_Task objective_. Return every line below in which "Wallpaper" appears.

Content starts

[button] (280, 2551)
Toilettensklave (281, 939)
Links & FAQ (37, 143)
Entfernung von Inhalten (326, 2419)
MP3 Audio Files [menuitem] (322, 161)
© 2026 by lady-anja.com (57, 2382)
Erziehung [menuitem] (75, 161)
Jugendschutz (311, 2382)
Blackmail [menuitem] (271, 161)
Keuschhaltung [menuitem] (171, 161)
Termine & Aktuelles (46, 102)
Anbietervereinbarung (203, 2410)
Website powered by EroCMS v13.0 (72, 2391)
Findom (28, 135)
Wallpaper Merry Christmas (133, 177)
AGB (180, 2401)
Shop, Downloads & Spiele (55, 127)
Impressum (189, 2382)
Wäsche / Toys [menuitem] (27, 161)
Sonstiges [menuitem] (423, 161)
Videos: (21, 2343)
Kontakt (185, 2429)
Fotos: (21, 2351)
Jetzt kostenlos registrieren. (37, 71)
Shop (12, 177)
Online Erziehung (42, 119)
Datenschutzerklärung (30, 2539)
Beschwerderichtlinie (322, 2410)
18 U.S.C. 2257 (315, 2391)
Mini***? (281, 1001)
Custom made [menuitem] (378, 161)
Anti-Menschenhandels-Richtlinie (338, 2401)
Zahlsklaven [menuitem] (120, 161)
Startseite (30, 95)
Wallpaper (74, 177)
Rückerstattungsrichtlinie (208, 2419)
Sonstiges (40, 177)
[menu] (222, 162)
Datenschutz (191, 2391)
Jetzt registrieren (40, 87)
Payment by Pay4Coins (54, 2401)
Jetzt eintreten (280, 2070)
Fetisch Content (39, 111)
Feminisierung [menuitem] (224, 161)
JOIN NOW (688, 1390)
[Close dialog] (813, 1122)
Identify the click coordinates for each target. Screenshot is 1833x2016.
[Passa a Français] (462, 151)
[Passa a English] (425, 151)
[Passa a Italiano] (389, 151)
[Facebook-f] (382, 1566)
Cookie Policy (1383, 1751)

Content ends

_Solution for this task_.
Wallpaper Merry Christmas (133, 177)
Wallpaper (74, 177)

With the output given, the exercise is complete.